Abstract

Diagnosing if an application suffers from DRAM contention can be a challenging task. One method is to compare the hardware memory bandwidth limit with the measured memory bandwidth of an application. Another method is based on memory access latency. The latency of a DRAM access in an uncontended state is a hardware characteristic. If an application shows higher DRAM access latency, the increase comes from queuing delays and the application is limited by DRAM bandwidth. Hardware-based measurement of the application's latency and bandwidth can be done with low-overhead and is agnostic of the application's implementation.But the practical implementation of such a diagnosis system on CPUs is difficult. In modern CPUs, there is an abundance of performance counters and only superficial documentation.
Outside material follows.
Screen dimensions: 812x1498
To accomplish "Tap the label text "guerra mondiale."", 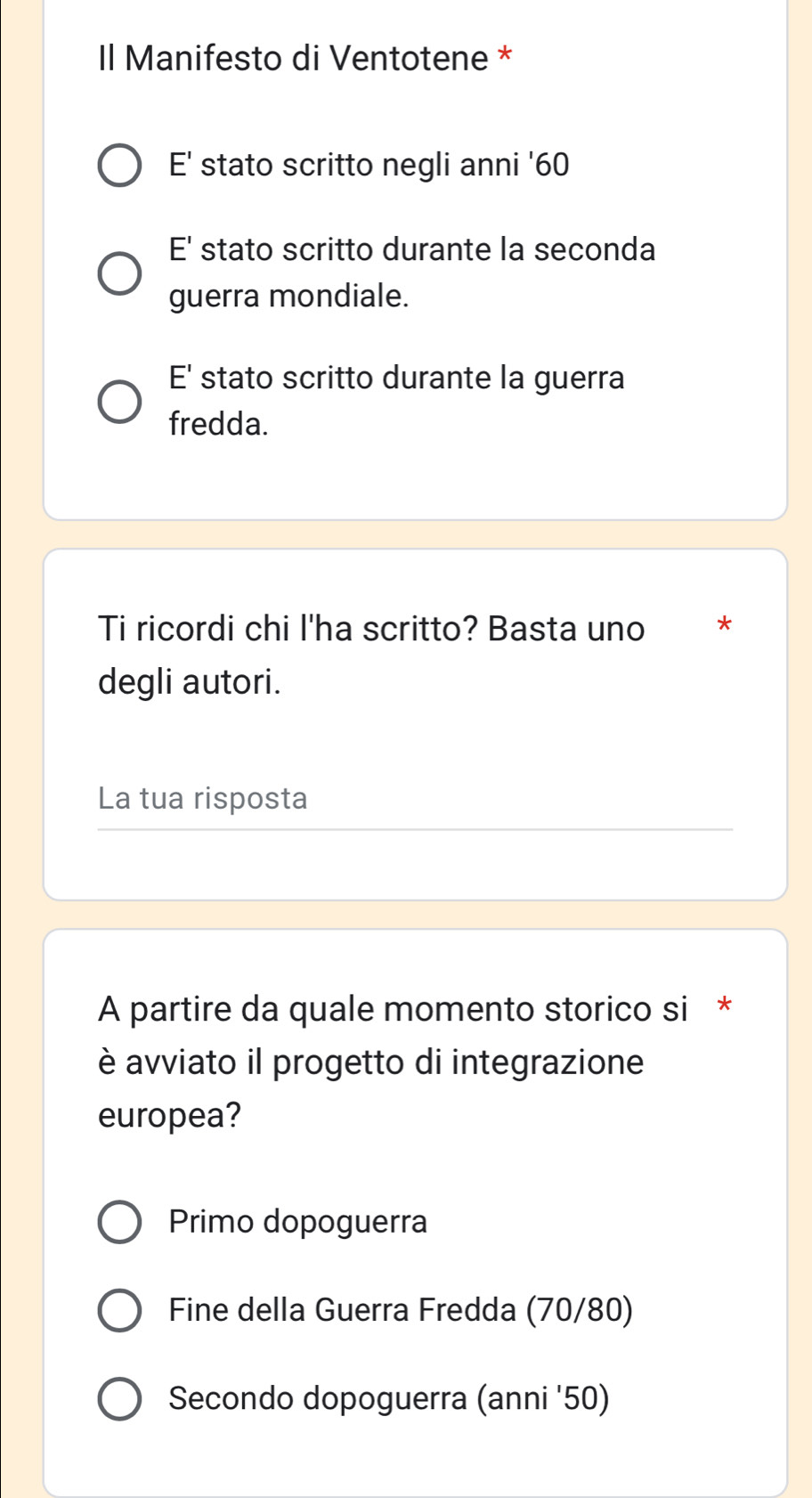I will 289,296.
Different types of counters for bandwidth or latency, that seemingly measure the same thing, produce different results. There is no in-depth understanding of those performance counters and naive usage may lead to incorrect measurements. Because there is no hardware feature to measure DRAM access latency directly, the implementation of the above-mentioned latency based method may seem impossible.In this paper, we compare various hardware latency and bandwidth measurement methods on CPUs by using micro-benchmarks. We show results of Intel Haswell, Broadwell and Skylake systems. With our experiments, we show how and why performance counters for bandwidth and latency differ. Only the counters inside of the memory controller correctly measure bandwidth. Latency measured by instruction sampling is suitable to find DRAM contention, even though it is not a pure DRAM access latency.